Friday, November 18, 2005

HANG ‘EM HIGH (1968) - Ted Post

Sorry. Not to be unpatriotic but…Americans just can’t do spaghetti like the Italians. Hang ‘Em High, Clint Eastwood’s first movie back in the states after the Dollars trilogy, is celluloid proof of this, a big studio attempt to cash in on the operatic Leone style but with a lackluster American TV director at the helm. Sadly, it’s egg noodles and ketchup next to Leone’s meaty, garlic-drenched, robust pomodoro style.
The premise is promising. Eastwood plays a man with a name this time, Jed Cooper, who unknowingly buys a herd of cattle off a man who just slaughtered a family and took possession of their livestock. A posse then tracks Eastwood down mistaking him for the murderer and decides to hang ‘em without trial. The noose is quickly tied and Eastwood does swing, but only for a few seconds before the posse rides away and Ben Johnson rides up to his rescue and pulls him down. I guess the noose was a little too loose…and the posse’s quick ride-away a little too convenient. But that’s only the first problem.

The second comes when Eastwood is taken into town with a group of other prisoners to be given a “fair trial.” The judge (played by the great Pat Hingle) decides Eastwood has been unfairly convicted and allows him to walk even though he knows Eastwood will be looking for revenge on the posse that tried to kill him. This could have set up a great tension between the two, the judge knowing that he will eventually have to take Eastwood out too. But what does the judge do? He goes and gives Eastwood a badge…he deputizes him! Allowing him to take his revenge lawfully! Would you like any more water for those limp egg noodles?

Therein lies the problem. Hollywood does not know how to do anti-heroes, which is what the Man With No Name Trilogy was all about. Hang ‘Em High makes a half-hearted attempt at giving Eastwood some grey area, but then sabotages the effort by giving him a badge. They might as well have just castrated him right there.

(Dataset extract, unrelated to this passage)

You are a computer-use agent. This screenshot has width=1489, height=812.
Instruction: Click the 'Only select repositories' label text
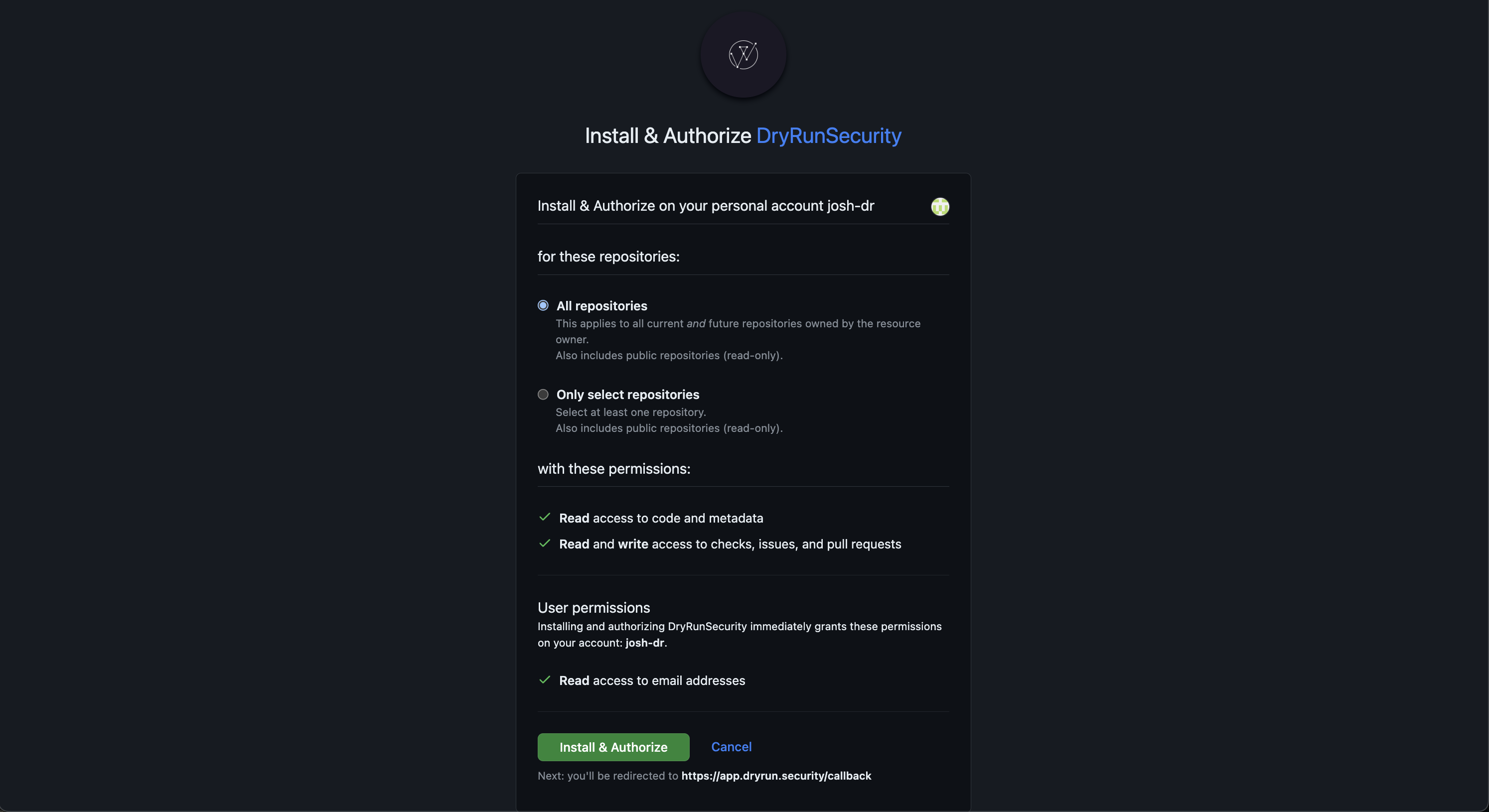click(x=628, y=394)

There are still some pleasures to be had in the scenery and the supporting cast, with everyone from Dennis Hopper to Bruce Dern to L.Q. Jones to Alan Hale Jr. (the Skipper!). But just when the movie gets your taste buds going, there’s the faux Morricone-light score, the cramped TV-land framing, and the last minute attempt at a love story between Eastwood and Inger Stevens to remind us that, cinematically speaking, we’re not eating at a fine Italian restaurant…but at the Olive Garden instead.